Students from four south-central Missouri schools attended a kickoff for the third class of the South-Central Student Leadership Initiative, designed to develop skills to create future community leaders for the Ozarks region.
Six additional south-central Ozarks schools will participate in this pilot project of the Rural Schools Partnership, an initiative of the Community Foundation of the Ozarks. Sigler is beginning his second year of the two-year program, while Collins is beginning her first.
Students from Alton, Bakersfield, Dora and West Plains attended this year’s kickoff event on Friday, May 10 at Shannon Hall, Missouri State University – West Plains’ Mountain Grove satelitte location. Missouri State University-West Plains is a partner on the SCSLI, along with the RSP, the MSU Rural Education Center and the Thomasville Place-Based Learning Collective.
The students were welcomed by CFO’s south-central region staff associate, Carol Silvey, based in West Plains. The students will have opportunities to learn from both adults and peers through activities that emphasize the RSP’s mission of place-based education that connects rural schools and their communities.

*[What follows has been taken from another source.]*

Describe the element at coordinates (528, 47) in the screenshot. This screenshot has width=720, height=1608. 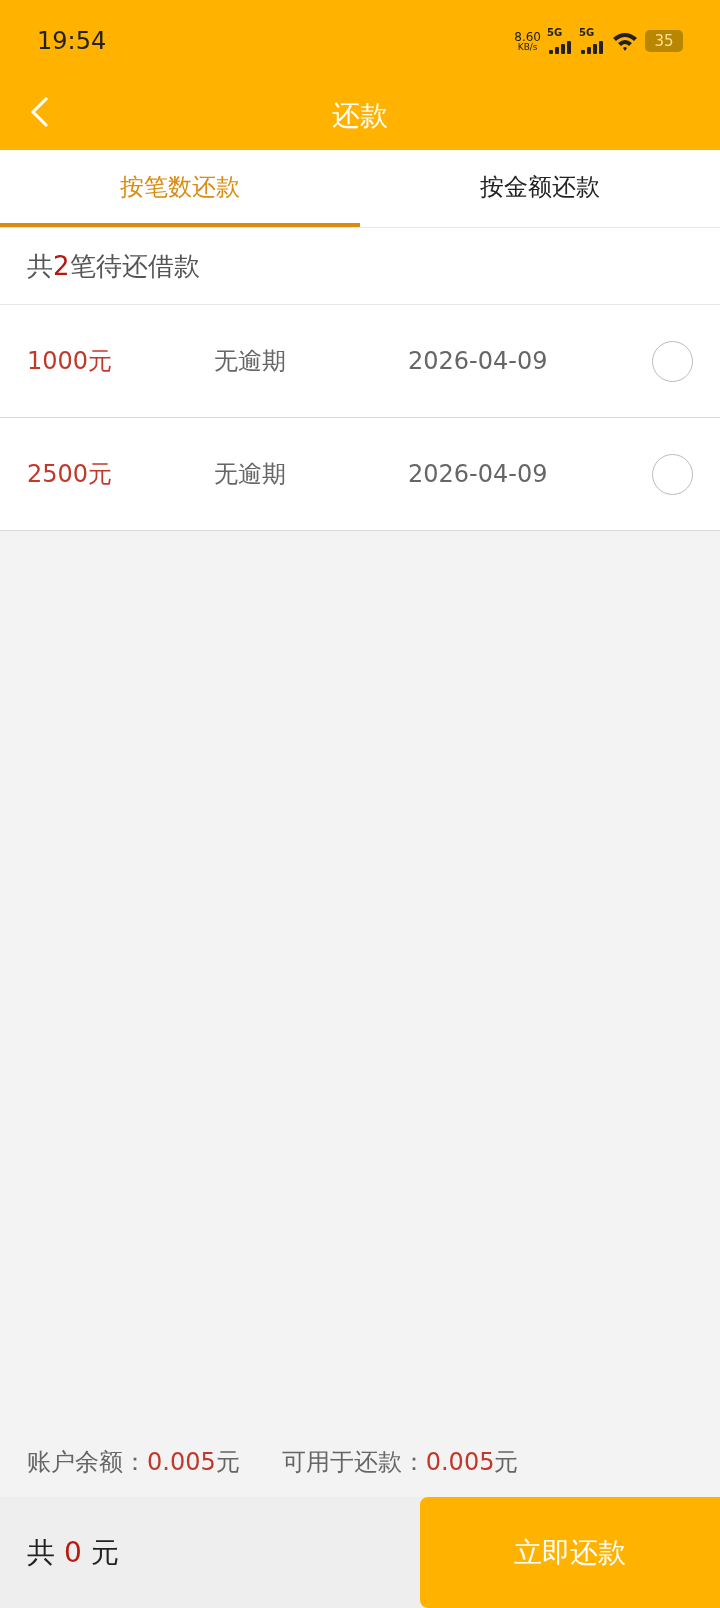
I see `network-speed-unit: KB/s` at that location.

Two speakers, both from the medical field, shared thoughts and advice with the students, who also had time to get to know one another during the morning event.
First, Jeanne Looper, Chief Operating Officer for Ozarks Medical Center in West Plains, talked about her rise to the C-suite of medical administration and the traits someone might need to rise to a position of leadership. The former secretary for Sam Walton, who as a single mother returned to school in her late 20s to become a nurse, told the students that they should always be willing and ready to take on a task, and also to value where they come from.
“Think of ways you can be helpful and make an impact,” said Looper, who rose through the nursing ranks and into administration. It’s not the place she thought she’d wind up, but she knows she’s still making a difference. “Every time I hire a physician, I know I’m making a huge difference for the people of this area.”
Over lunch, Mountain Grove-based physician Dr. David Barbe spoke to the students. Barbe who opened his own clinic in Mountain Grove in the 1980s, eventually affiliating 1997 with St. John’s (now Mercy), will begin a year as President of the Board of the American Medical Association on June 1. Barbe is also the board chair for the Mountain Grove Area Community Foundation.
Like Looper, Barbe urged students, above all, to be present and engaged in their lives and activities, embrace and share their talents, and be ready to step through a door when it is opened for them. “A lot of life is just showing up,” Barbe said.
The next session for these students is planned for October.